Dès l'ouverture éclate la virtuosité et la liberté de l'écriture orchestrale : une véritable lame de fond emporte l'orchestre dans un tourbillon polyrythmique et chromatique endiablé (l'orchestre de Strasbourg à rude épreuve...), débouchant sur le choeur des naufragés : "Hell" (Enfers). Zébrures du ciel, silhouette de bateau en perdition, Ariel et Prospero hantant les airs... du déjà vu, certes, c'est la fosse qui étonne le plus. La transition orchestrale est habile avec les harmonies de bois et de violons saluant le retour au calme, tandis que le lever de rideau révèle un décor efficace à défaut de génie et de nouveauté, une énorme plateforme faisant tour à tour office d'épave, de rocher, de plage, de grotte (un dispositif scénique londonien que le metteur en scène avoue avoir eu du mal à adapter à la scène strasbourgeoise, étroite). Le travail sur les lumières de Wolfgang Göbbel est, lui, primordial tout au long de l'opéra : couleurs crues, rouge, jaune, vert acide, contrepoint de la violence des sentiments, plus douces lors du duo d'amour de Ferdinand et Miranda.

L'art d'Adès se révèle aussi dans la façon dont il précise la psychologie de chaque personnage par le biais du traitement du matériau vocal, de la tessiture, mais aussi du halo instrumental qui les accompagne. Les tessitures ne sont guère conventionnelles, à commencer par l'ahurissante colorature du rôle d'Ariel, personnage immatériel, asexué et insolent, dont la vaillante Cyndia Sieden campe à merveille les révoltes et les sortilèges. L'air "tempétueux" žFive fathoms deepÓ du premier acte, stratosphérique et plus que périlleux, cloue le public sur son siège. Mais plus que le choc des extrêmes aigus, c'est cette virtuosité peu conventionnelle, abandonnant trilles et roulades pour des sauts d'intervalles vertigineux, chromatismes, mélismes et mutations rythmiques perturbant l'émission syllabique qui, avec un accompagnement lui aussi chaotique et vaguement jazzy de l'orchestre, soumettent la voix à la plus rude épreuve qui puisse exister depuis la création de l'opéra... Espérons pour Cyndia Sieden qu'elle ne sera pas trop longtemps la seule titulaire d'un rôle suicidaire ! Une Ariel qui est en fait souvent la voix de Prospero (qui articule en même temps qu'elle) et qui peut aussi, comme dans la scène où elle ensorcelle Ferdinand pour l'amener à son maître, devenir ensorceleuse et douce, redescendant alors dans des tessitures plus graves qui sont autant un baume pour l'auditeur que pour ceux qu'elle enchante sur scène.

La place manque ici pour décrire cette façon magistrale de caractériser chaque personnage par sa tessiture ou son matériau musical : parlons alors simplement du merveilleux rôle de ténor dévolu à Caliban, un roi-esclave d'une belle noblesse malgré ses haillons, plus avantagé ici que chez Shakespeare et doté de l'un des plus beaux airs de l'opéra, "Friends, don't fear, the island's full of noises...", d'un lyrisme intense.
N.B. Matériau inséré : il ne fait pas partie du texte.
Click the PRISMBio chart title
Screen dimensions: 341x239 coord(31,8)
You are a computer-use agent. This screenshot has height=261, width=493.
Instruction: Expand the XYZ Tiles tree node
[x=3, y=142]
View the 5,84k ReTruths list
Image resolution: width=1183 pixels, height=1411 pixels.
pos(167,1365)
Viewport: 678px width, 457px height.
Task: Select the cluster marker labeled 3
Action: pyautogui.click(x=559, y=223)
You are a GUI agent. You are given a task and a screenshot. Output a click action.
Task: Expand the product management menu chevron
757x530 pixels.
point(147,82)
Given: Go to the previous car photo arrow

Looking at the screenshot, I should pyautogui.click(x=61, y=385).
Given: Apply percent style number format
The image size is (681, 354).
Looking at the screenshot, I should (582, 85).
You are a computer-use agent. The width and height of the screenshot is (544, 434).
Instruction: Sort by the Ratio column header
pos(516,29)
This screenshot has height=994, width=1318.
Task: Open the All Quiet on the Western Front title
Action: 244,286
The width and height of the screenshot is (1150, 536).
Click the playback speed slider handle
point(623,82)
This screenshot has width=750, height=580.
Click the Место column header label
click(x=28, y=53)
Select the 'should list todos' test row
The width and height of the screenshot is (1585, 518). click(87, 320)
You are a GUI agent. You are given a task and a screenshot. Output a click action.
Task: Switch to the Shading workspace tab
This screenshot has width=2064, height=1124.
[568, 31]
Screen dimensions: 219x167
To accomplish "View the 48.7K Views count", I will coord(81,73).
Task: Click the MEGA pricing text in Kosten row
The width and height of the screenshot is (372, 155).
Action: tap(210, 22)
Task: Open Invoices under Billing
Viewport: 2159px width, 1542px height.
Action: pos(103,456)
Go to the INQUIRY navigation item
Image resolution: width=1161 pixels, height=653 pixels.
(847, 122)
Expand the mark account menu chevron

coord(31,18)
Et parlons aussi de ce magnifique madrigal à cinq voix, en canon, de la fin de l'acte 3, dont la limpidité synonyme de réconciliation entre les personnages rejoint ce classicisme formel évoqué au début de ces lignes.

Il y aurait encore beaucoup à dire... signe que l'oeuvre est féconde. Et si certains spectateurs, penchant peut-être plus du côté du festival Musica que du public habituel de l'Opéra du Rhin, regrettaient le manque de nouveauté du matériau musical, nous aurions, a contrario, plutôt envie de dire que c'est la grande force de l'ouvrage, qui devrait entrer ainsi sans problèmes au répertoire (si ce n'est celui de trouver des volontaires pour le rôle d'Ariel...) : un livret d'une belle efficacité dramatique, une construction formelle certes classique mais totalement maîtrisée, offrant un cadre solide à une écriture vocale et orchestrale d'une liberté totale, jusques dans ses réminiscences, face aux écoles et aux modes.